**What is asked:** Rewrite the lines from the one containing "Click the highlighted" through the one containing "coord(119,441)", both included, as a JSON list of strings with one string per line and no blank lines. Leave the pictures out of the answer.

Element and text location items
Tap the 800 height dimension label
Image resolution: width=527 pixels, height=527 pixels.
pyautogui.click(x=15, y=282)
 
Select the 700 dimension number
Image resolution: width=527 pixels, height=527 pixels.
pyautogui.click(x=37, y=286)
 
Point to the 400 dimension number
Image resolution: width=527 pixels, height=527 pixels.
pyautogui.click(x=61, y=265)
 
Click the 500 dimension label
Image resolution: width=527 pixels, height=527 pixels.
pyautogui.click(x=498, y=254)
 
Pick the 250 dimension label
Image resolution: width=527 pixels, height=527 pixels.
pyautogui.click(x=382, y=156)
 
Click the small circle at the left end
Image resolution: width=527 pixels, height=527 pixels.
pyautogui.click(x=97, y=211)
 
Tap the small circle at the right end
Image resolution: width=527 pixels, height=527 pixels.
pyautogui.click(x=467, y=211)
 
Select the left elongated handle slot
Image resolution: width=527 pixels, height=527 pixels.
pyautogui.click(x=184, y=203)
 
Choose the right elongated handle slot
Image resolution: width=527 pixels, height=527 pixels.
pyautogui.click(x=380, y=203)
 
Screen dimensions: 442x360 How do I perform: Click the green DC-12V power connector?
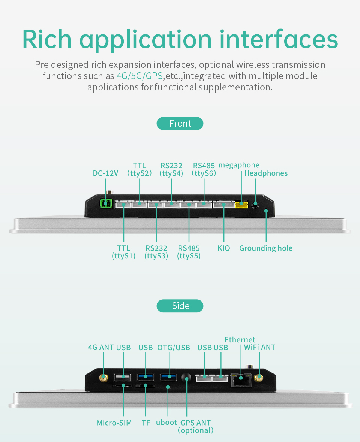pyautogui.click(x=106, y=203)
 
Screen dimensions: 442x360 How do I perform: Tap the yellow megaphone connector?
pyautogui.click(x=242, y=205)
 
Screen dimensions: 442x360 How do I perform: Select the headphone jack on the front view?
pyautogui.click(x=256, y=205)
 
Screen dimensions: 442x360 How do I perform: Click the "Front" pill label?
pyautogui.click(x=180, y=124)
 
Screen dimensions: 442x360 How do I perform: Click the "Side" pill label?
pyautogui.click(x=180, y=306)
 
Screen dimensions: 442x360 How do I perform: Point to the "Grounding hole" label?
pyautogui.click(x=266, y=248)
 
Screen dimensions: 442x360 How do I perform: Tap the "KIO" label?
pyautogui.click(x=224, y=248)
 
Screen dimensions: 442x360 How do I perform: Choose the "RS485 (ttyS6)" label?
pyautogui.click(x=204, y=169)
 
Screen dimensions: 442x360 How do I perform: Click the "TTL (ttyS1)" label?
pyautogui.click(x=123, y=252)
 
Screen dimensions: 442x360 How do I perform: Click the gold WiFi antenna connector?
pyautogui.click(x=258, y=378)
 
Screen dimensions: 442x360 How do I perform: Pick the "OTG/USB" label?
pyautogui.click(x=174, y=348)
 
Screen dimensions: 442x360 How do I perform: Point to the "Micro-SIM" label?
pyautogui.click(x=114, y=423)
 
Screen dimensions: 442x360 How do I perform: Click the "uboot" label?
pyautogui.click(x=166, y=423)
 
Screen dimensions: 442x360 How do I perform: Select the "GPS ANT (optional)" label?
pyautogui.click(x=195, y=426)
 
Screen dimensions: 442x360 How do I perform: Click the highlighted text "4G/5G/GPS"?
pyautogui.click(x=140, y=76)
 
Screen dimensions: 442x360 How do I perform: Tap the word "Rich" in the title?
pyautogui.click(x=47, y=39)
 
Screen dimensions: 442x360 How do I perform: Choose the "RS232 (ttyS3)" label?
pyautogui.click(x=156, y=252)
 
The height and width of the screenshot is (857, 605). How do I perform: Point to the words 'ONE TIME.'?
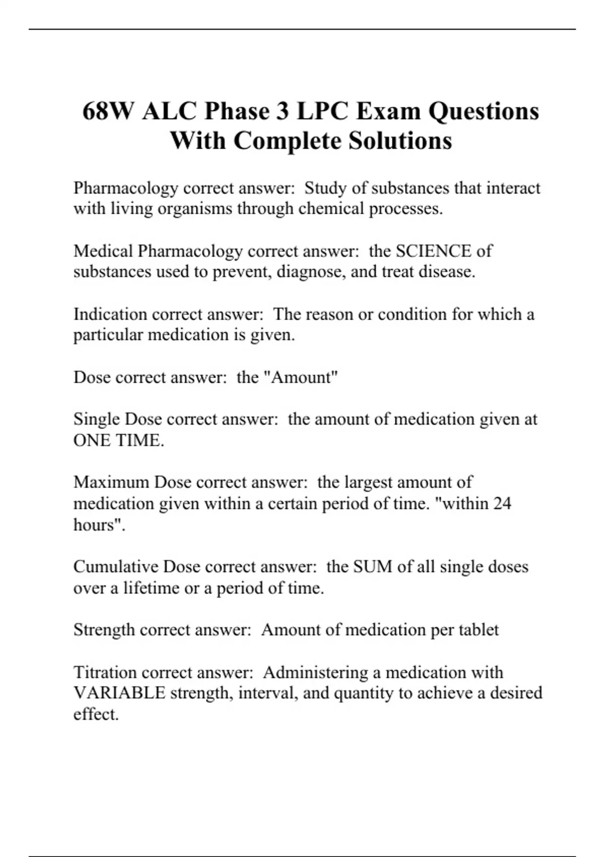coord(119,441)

...

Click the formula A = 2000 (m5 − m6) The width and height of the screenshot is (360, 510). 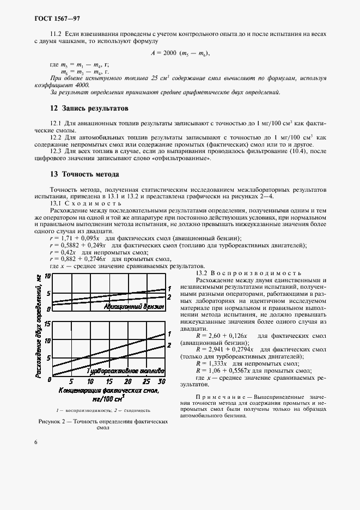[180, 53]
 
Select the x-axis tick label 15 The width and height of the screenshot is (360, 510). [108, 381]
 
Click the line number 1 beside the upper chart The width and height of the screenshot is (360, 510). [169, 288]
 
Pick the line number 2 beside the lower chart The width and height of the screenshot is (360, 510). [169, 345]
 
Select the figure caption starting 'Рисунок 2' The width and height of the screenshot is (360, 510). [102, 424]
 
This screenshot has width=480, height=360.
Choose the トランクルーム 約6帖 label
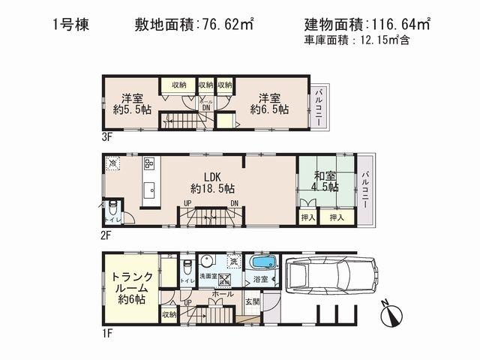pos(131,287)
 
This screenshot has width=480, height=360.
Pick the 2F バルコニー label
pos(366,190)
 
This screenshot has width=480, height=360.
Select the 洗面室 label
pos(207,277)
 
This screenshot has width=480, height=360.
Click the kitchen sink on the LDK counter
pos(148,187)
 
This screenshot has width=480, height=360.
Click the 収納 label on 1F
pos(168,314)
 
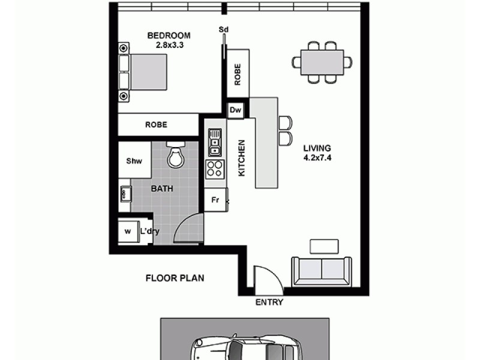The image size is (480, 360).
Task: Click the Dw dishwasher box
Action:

**Result of this task:**
[
  "Screen dimensions: 442x360 How do I perform: Click the highlighted text \"4G/5G/GPS\"?",
  "pyautogui.click(x=140, y=76)",
  "Screen dimensions: 442x360 How do I perform: Tap the word \"Rich\" in the title?",
  "pyautogui.click(x=47, y=39)",
  "Screen dimensions: 442x360 How do I perform: Choose the \"RS232 (ttyS3)\" label?",
  "pyautogui.click(x=156, y=252)",
  "The height and width of the screenshot is (857, 605). How do I perform: Point to the words 'ONE TIME.'?",
  "coord(119,441)"
]